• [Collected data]
=== Section Start ===

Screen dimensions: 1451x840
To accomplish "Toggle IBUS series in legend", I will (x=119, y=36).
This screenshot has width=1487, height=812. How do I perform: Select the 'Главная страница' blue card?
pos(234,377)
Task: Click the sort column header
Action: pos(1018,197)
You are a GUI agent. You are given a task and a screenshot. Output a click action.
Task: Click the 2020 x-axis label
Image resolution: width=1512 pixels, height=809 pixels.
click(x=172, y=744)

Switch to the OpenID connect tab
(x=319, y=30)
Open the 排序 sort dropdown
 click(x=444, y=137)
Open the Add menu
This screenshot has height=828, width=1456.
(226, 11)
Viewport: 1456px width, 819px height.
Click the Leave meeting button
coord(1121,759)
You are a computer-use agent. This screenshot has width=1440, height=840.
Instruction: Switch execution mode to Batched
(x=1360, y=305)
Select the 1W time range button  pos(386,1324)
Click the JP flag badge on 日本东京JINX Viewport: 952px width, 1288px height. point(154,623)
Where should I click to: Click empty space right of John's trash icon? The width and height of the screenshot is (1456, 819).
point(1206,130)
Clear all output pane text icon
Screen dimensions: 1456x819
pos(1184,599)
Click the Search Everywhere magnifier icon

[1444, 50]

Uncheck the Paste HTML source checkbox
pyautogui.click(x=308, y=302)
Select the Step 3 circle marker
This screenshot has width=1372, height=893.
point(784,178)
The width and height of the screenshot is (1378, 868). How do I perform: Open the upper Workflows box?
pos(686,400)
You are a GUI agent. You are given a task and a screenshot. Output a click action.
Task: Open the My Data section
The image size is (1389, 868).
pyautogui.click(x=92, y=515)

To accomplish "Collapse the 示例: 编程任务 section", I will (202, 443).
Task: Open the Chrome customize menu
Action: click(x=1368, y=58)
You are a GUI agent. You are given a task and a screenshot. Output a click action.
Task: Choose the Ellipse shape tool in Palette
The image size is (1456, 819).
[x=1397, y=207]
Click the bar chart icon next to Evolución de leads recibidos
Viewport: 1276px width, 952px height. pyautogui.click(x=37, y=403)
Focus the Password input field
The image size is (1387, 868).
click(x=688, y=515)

=== Section End ===

• [Instructions for the task]
Extract each record, keeping it identical to the original.

• [Solution to the exercise]
Screen dimensions: 1451x840
To accomplish "Toggle IBUS series in legend", I will (x=119, y=36).
This screenshot has width=1487, height=812. How do I perform: Select the 'Главная страница' blue card?
pos(234,377)
Task: Click the sort column header
Action: pos(1018,197)
You are a GUI agent. You are given a task and a screenshot. Output a click action.
Task: Click the 2020 x-axis label
Image resolution: width=1512 pixels, height=809 pixels.
click(x=172, y=744)

Switch to the OpenID connect tab
(x=319, y=30)
Open the 排序 sort dropdown
 click(x=444, y=137)
Open the Add menu
This screenshot has height=828, width=1456.
(226, 11)
Viewport: 1456px width, 819px height.
Click the Leave meeting button
coord(1121,759)
You are a computer-use agent. This screenshot has width=1440, height=840.
Instruction: Switch execution mode to Batched
(x=1360, y=305)
Select the 1W time range button  pos(386,1324)
Click the JP flag badge on 日本东京JINX Viewport: 952px width, 1288px height. point(154,623)
Where should I click to: Click empty space right of John's trash icon? The width and height of the screenshot is (1456, 819).
point(1206,130)
Clear all output pane text icon
Screen dimensions: 1456x819
pos(1184,599)
Click the Search Everywhere magnifier icon

[1444, 50]

Uncheck the Paste HTML source checkbox
pyautogui.click(x=308, y=302)
Select the Step 3 circle marker
This screenshot has width=1372, height=893.
point(784,178)
The width and height of the screenshot is (1378, 868). How do I perform: Open the upper Workflows box?
pos(686,400)
You are a GUI agent. You are given a task and a screenshot. Output a click action.
Task: Open the My Data section
The image size is (1389, 868).
pyautogui.click(x=92, y=515)

To accomplish "Collapse the 示例: 编程任务 section", I will (202, 443).
Task: Open the Chrome customize menu
Action: click(x=1368, y=58)
You are a GUI agent. You are given a task and a screenshot. Output a click action.
Task: Choose the Ellipse shape tool in Palette
The image size is (1456, 819).
[x=1397, y=207]
Click the bar chart icon next to Evolución de leads recibidos
Viewport: 1276px width, 952px height. pyautogui.click(x=37, y=403)
Focus the Password input field
The image size is (1387, 868).
click(x=688, y=515)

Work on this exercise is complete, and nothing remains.